Richard Matheson est un des grands noms de la science-fiction de "l'âge d'or".. Il maitrise son sujet dans ses nouvelles et dans ses romans. Je suis une légende paru en 1954 ne déroge pas à la règle. Si vous souhaitez le lire, il faut absolument faire fi des versions cinématographiques, même si elles ont leur intérêt. Elles n'ont en commun que le titre et le nom du "héros". Autant dans les films, il est incarné par des acteurs au sommet de leur forme physique et sans aspérité - Charlton Heston n'avait pas encore mal tourné - , autant dans le roman Robert Neville est un personnage qui doit lutter avec ses démons: culpabilité - La femme de Robert Neville est morte de la maladie. N'ayant pu se résoudre à brûler son corps, comme le préconisaient les autorités, il l'a vue revenir sous forme d'un vampire et l'a tuée d'un coup de pieu. Il conserve religieusement son corps dans un cercueil, mais celui-ci finit par être volé - , alcoolisme, solitude, frustration sexuelle... Il incarne nullement les valeurs virilistes défendues par l'Amérique d'Eisenhower, bien au contraire.
Nous avons donc Robert Neville, seul survivant d'une pandémie qui a décimé la planète. Il doit lutter la nuit contre des vampires, ersatz d'une humanité disparue. Il s'est construit un quotidien émaillé de rasades d'alcool fort. Il a perdu sa famille ainsi que ses connaissances, dont certaines viennent le "hanter" chaque nuit. Ben Cortman, ancien collègue et voisin des Neville, assiège toutes les nuits la maison de Neville,
Matheson est un véritable conteur. Il décrit le quotidien d'un être esseulé qui recherche désespérément un moyen de remédier à la vague de vampirisme dont il est le seul immunisé.
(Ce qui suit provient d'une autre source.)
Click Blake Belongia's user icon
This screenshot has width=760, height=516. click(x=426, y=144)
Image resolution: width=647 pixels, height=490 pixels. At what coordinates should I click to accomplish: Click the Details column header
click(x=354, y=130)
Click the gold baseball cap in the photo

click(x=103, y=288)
On suit les pérégrinations de Robert Neville dans les banlieues archétypales des villes étatsuniennes à la recherche de nourriture, dans les bibliothèques afin de se documenter scientifiquement. Il en devient un vrai spécialiste des vampires et des moyens de les détruire. Cela pourra paraître à certains vain. Mais le talent de l'auteur réside dans sa capacité à nous décrire les tourments d'un être rongé par la solitude. On peut comprendre sa satisfaction quand il rencontre enfin une "survivante", Ruth. Cette dernière apparaît par bien des traits plus humaine que Robert Neville.; à l'inverse de Ruth au demeurant. Donc ne taxer pas Matheson de sexisme s'il vous plait. On ne peut qu'être satisfait du final car ce dernier n'a plus sa place dans le "Nouveau monde". Il est devenu lui-même une légende.